Reuse, not precision, is what gives abstractions their power. A representation that is too specific may be accurate in one situation, but it will fail as soon as conditions change. A representation that is slightly coarser, that ignores some detail in favor of stability, can be carried forward and applied again.
Seen this way, abstraction is a natural consequence of building a predictive model under constraint. Anything that persists within such a model does so because it has proven itself reusable.
There is a simple ancient algorithm for identifying prime numbers known as the Sieve of Eratosthenes. It does not begin by defining what a prime is and then testing each number against that definition. Instead, it works by repeatedly applying the same local operation and observing what survives.
Begin with a list of integers greater than one. Start with the smallest number on the list and mark it as significant. Then move forward through the list in steps of that size, removing every number you land on. These removed numbers all share a common structure: they can be expressed as multiples of the number you started with.
Once you reach the end of the list, return to the smallest remaining unremoved number and repeat the process. Mark it, step through the list again in increments of that size, and remove what you encounter. Continue until no further removals are possible.
What remains at the end of this process are the prime numbers.
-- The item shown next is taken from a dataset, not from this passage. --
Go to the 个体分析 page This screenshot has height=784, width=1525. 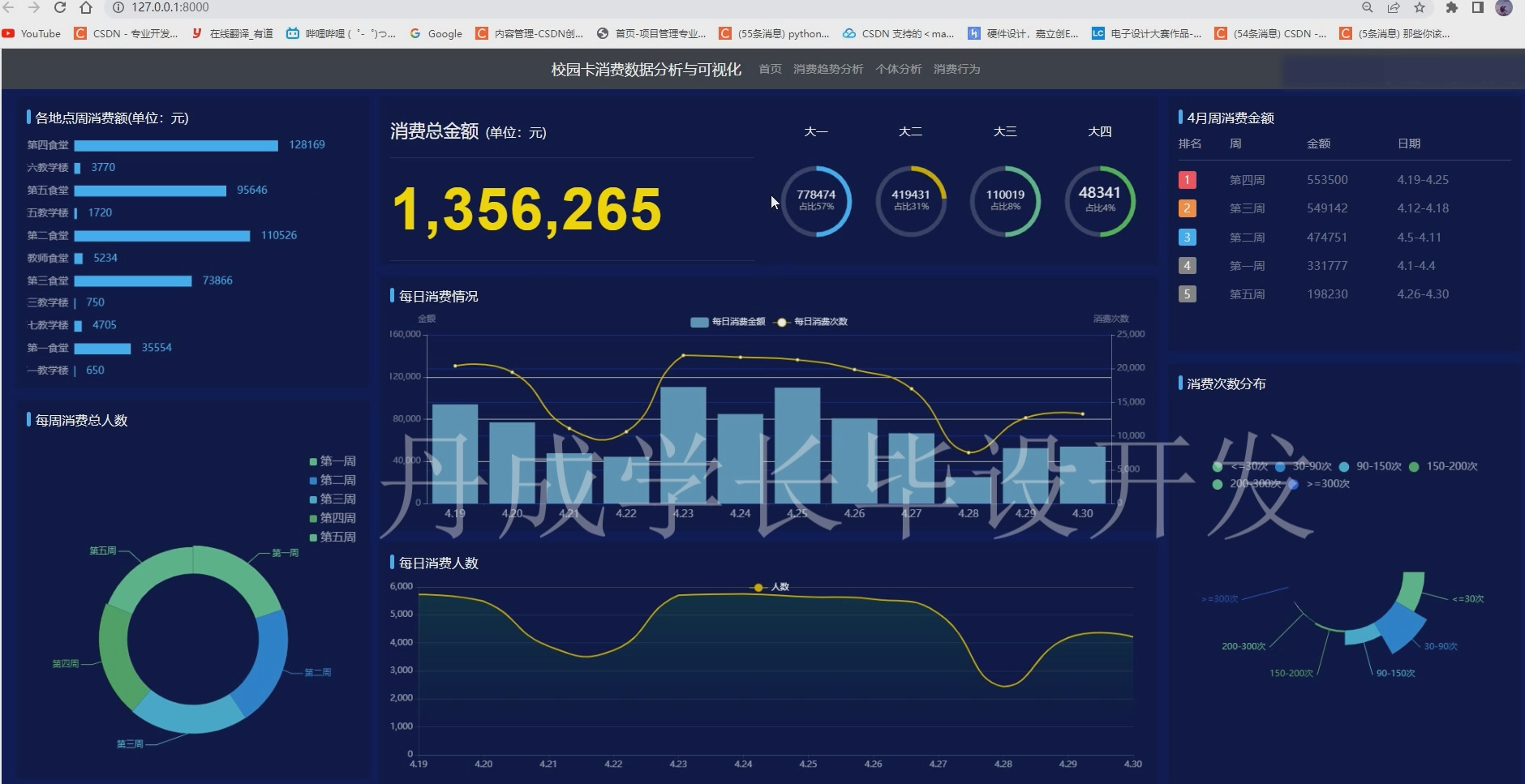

But notice how they were discovered. No number was ever tested directly for “primeness.” Instead, the same operation was reused in many contexts. Each pass eliminated numbers that shared a predictable relationship with the one under consideration. Primality emerged as the property of numbers that consistently failed to be eliminated.
The sieve does not construct primes. It reveals them by repeatedly discarding what does not generalize. What survives is not defined in advance; it is identified by persistence under reuse.
What makes the sieve so effective is not the sophistication of its operation, but the fact that the same operation is reused across many contexts.
Intelligence works in much the same way. A world model is not built by cataloging every detail of experience. It is shaped by repeatedly applying the same internal machinery across different situations, reinforcing what continues to matter and allowing the rest to fall away. What we call abstraction is what remains after enough contexts have been traversed.
Seen this way, the construction of a world model does not require any supervisory process that decides, in advance, what is important. Salience emerges from the same dynamics that shape the model itself. Patterns that continue to participate in successful prediction are reinforced. Patterns that do not quietly fall away. Over time, what stands out is not what was declared relevant, but what proved itself so through repeated use. Intelligence, on this view, is not a centralized faculty or a special algorithm. It is the cumulative result of a simple, unguided process: retaining what continues to matter, and discarding what does not, as a system learns how to persist in an ever-changing world.
Modern language models make this process unusually visible. Trained entirely through prediction, they develop internal structure by retaining what continues to matter across contexts and discarding what does not. Human development is vastly more complex, but the same logic applies: infants are not taught relevance explicitly. It is discovered through repeated interaction with a changing world.